Because of insufficient public education about mental illness in the country, a Division or Unit should be created at the Mental Health Authority to coordinate continuous mental health promotion. Targeted efforts to reduce stigma should be pursued vigorously.
Monitoring and research
In 2011, record keeping and data collection was inadequate and inconsistent. Therefore, health information systems should be improved to facilitate data collection and analysis. Information systems should be properly managed and there should be training in recording and keeping of records.
The survey which was initiated by The Ministry of Health was coordinated and conducted by members of a Ghana/UK mental health and education partnership called The Kintampo Project that is helping to train new mental health workers for the whole of Ghana. A critical player and driver of the survey was the College of Health and Wellbeing, Kintampo which is the Ghanaian arm of the Kintampo Project partnership. Support was provided by the UK Department for International Development Health Partnership Scheme along with direct funding from The Ghana Ministry of Health. Grateful thanks are due for the continuous collaboration of the Ghana Health Service, mental health practitioners throughout Ghana, Ministry of Education, Ghana Police Service, Ghana Prison Service. Also thanked are all Regional Directors, The Chief Director and The Honourable R Mettle-Nunoo, Deputy Minister for Health.
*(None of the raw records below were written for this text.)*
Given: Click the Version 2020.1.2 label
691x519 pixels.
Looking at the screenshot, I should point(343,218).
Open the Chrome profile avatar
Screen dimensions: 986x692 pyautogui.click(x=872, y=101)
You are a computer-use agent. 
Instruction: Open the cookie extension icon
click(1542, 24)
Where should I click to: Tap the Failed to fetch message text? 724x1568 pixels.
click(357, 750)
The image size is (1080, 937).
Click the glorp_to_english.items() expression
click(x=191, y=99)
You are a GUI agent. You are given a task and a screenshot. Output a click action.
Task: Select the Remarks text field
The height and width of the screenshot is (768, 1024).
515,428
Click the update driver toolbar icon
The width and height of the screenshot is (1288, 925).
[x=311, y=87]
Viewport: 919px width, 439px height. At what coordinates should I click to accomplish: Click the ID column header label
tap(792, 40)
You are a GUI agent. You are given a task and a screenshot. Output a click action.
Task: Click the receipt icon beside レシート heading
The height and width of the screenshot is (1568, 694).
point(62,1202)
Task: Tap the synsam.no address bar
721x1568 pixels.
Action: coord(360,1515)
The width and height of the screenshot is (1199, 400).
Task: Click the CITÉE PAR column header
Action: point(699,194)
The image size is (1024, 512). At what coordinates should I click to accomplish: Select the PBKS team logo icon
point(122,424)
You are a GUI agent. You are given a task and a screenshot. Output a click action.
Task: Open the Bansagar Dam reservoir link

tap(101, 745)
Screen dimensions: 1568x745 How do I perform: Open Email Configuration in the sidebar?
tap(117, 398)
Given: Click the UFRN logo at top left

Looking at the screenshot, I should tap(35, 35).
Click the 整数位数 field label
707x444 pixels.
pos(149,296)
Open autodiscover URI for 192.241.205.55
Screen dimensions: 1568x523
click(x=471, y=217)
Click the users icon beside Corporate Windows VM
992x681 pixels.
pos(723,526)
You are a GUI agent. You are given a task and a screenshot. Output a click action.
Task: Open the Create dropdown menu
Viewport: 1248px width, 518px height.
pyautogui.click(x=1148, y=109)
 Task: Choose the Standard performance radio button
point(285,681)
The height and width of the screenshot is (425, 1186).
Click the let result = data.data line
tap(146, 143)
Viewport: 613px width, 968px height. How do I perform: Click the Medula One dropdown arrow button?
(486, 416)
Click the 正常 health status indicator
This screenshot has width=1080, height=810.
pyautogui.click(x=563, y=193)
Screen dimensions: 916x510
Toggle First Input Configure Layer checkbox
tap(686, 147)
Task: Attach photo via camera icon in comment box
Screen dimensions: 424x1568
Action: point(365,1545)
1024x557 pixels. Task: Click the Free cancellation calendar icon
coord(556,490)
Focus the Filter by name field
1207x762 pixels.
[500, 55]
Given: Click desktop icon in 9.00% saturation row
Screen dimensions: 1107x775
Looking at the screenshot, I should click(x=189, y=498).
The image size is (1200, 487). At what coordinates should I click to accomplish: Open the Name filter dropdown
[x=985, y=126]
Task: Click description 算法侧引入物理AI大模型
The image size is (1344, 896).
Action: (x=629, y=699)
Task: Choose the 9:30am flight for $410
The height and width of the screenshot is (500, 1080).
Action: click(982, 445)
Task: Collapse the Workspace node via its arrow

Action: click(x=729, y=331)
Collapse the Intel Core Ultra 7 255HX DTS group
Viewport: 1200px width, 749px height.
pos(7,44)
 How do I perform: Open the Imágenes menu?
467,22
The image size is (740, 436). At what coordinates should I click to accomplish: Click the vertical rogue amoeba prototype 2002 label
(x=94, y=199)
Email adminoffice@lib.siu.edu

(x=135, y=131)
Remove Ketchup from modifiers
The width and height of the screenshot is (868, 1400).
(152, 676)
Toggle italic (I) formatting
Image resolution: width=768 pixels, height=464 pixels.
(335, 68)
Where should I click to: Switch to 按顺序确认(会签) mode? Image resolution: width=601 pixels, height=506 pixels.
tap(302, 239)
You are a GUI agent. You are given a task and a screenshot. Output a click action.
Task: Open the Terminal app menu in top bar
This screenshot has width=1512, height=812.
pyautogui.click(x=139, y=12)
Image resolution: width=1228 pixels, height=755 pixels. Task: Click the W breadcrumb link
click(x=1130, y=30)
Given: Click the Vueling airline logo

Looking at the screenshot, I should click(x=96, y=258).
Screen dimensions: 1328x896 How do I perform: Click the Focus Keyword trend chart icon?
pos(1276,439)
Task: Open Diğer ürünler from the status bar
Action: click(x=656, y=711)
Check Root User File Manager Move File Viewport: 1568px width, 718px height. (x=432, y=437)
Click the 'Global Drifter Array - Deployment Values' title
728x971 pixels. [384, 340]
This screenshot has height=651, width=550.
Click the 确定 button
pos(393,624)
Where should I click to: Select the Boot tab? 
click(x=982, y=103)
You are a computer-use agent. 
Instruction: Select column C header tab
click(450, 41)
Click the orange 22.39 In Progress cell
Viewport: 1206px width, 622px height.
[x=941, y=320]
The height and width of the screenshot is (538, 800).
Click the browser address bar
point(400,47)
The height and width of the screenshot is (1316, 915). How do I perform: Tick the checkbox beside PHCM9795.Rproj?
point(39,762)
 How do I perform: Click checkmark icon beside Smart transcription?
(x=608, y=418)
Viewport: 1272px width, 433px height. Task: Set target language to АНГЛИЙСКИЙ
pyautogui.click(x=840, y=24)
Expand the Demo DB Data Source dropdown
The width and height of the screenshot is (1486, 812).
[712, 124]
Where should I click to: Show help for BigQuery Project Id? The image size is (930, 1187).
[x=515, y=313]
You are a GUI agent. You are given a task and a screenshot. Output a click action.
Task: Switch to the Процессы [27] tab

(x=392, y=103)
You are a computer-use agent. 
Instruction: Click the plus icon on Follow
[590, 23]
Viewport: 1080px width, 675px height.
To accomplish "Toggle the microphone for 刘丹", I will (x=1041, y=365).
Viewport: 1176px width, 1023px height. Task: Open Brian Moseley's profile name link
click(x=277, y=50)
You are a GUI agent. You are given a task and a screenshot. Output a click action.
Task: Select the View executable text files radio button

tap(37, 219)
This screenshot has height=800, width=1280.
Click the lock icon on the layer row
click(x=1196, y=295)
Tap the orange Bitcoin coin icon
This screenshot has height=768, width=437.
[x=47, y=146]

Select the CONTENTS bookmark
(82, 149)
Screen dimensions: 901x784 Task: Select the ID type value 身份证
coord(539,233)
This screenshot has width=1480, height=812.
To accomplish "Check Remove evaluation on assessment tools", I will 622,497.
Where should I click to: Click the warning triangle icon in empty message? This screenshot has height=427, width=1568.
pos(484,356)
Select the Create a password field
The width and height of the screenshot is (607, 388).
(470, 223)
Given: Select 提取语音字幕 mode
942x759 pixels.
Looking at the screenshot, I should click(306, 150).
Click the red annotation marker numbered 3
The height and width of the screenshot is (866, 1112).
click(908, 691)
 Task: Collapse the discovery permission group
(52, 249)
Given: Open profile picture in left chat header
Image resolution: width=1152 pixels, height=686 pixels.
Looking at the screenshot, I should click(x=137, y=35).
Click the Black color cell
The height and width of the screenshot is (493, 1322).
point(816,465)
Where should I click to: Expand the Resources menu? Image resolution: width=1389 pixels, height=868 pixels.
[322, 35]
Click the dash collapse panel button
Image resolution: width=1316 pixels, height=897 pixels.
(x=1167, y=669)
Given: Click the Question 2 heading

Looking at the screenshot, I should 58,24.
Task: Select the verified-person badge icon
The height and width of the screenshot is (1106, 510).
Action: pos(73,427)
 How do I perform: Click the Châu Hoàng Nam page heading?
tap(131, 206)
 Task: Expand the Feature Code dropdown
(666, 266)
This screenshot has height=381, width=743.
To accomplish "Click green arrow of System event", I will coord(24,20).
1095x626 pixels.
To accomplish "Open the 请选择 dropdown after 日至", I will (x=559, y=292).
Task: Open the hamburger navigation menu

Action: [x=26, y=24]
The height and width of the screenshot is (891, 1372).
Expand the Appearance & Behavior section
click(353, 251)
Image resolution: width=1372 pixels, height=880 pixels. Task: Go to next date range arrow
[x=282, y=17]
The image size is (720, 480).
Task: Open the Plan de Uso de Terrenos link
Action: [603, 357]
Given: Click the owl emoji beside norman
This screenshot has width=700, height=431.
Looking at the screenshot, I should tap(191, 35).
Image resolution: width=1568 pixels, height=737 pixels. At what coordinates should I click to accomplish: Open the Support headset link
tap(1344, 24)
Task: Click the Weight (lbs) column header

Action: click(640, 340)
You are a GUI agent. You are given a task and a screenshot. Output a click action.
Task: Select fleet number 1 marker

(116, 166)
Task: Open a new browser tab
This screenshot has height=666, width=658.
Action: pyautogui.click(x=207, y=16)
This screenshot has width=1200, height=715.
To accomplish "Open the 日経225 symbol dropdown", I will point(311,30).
The ‘Kintampo Project’ is thanked for their commitment and dedication to Ghana through the WHO-AIMS survey and their ceaseless drive to improve mental health services in the country. Specific thanks are extended to the College of Health and Wellbeing, Kintampo without which the survey would not have been possible. The College provided administrative support throughout, conducted training for data collectors, arranged meetings, conferences, travel and much more.
Thanks are extended to senior stakeholders who reviewed the original WHO-AIMS survey report; Dr Akwasi Osei, Dr ET Adjase, Dr Armah Arloo, Dr Koku Awoonor-Williams, Ms Amina Bukari, Dr Anna Dzadey, Dr Techie Jones, Mr Lance Montia, Mr Joseph Nuerty, Dr Angela Ofori Atta, Dr Sammy Ohene, Mr Peter Yaro and to the Community Mental Health Officers and Mental Health Preceptors who assisted in the data collection.